# DATA FOR THIS EXERCISE
---

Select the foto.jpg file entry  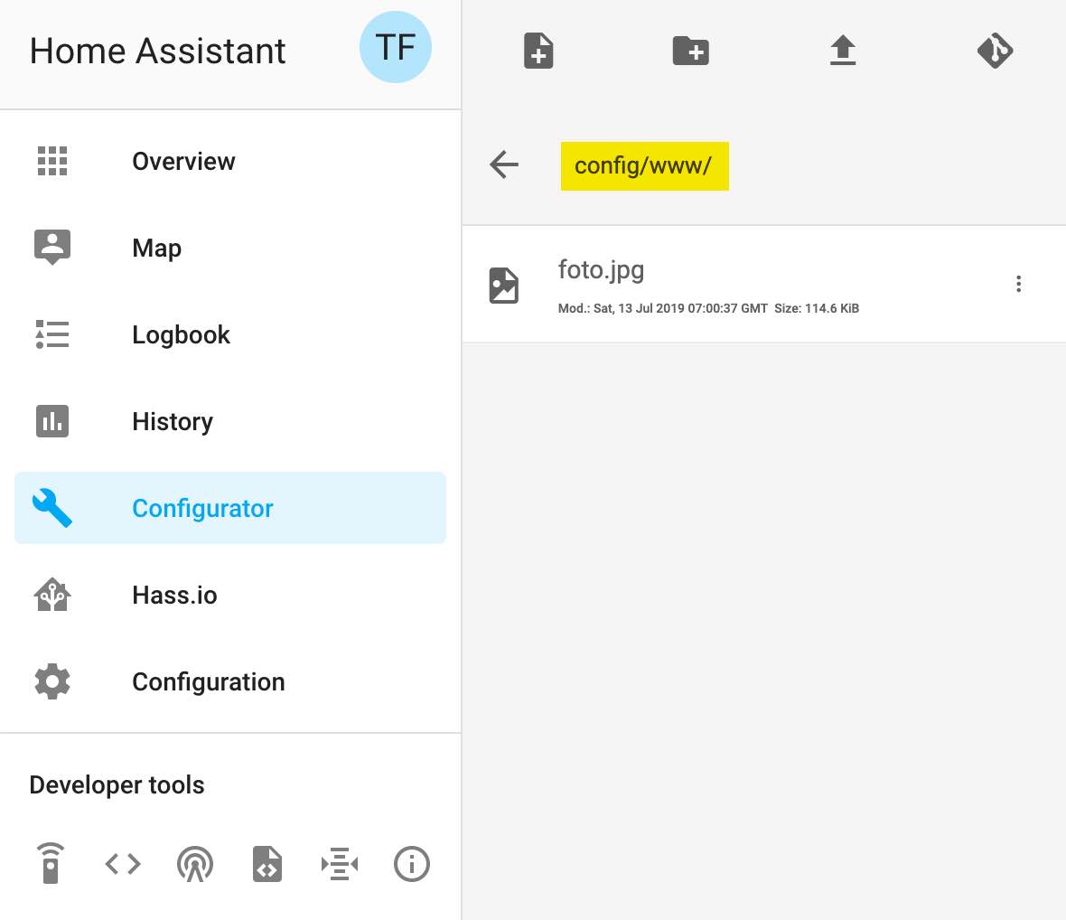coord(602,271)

---

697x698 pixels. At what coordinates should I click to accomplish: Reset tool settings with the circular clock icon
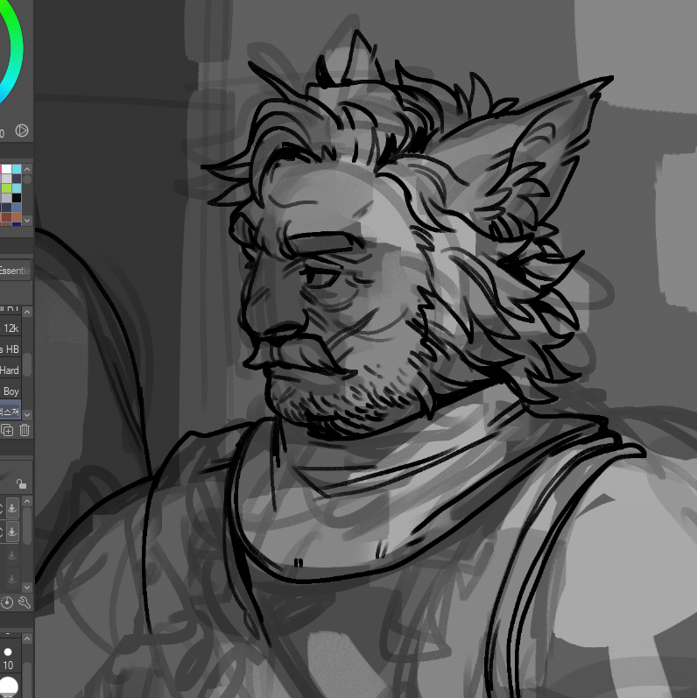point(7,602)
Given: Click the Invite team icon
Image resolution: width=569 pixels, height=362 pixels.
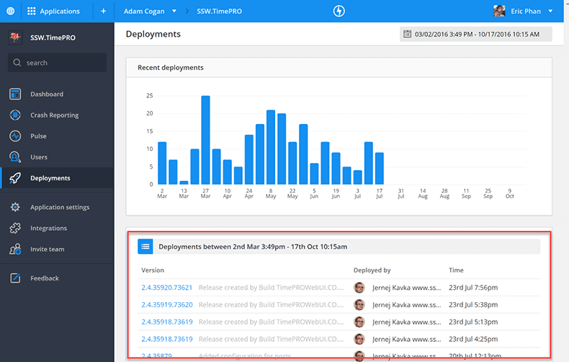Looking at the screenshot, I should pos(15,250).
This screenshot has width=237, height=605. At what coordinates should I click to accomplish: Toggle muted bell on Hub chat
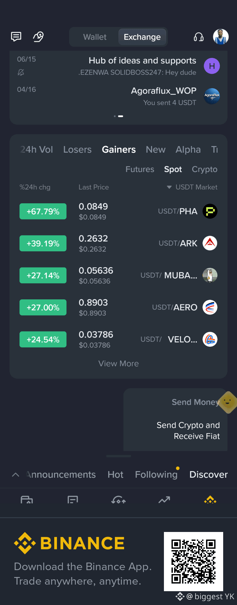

---

# TASK BRIEF
Taking the entries above, extract every line from the one bearing "Given: Click the Invite team icon" through the one bearing "This screenshot has", exactly, with no pictures.

# OUTPUT BELOW
Given: Click the Invite team icon
Image resolution: width=569 pixels, height=362 pixels.
Looking at the screenshot, I should pos(15,250).
This screenshot has width=237, height=605. At what coordinates should I click to accomplish: Toggle muted bell on Hub chat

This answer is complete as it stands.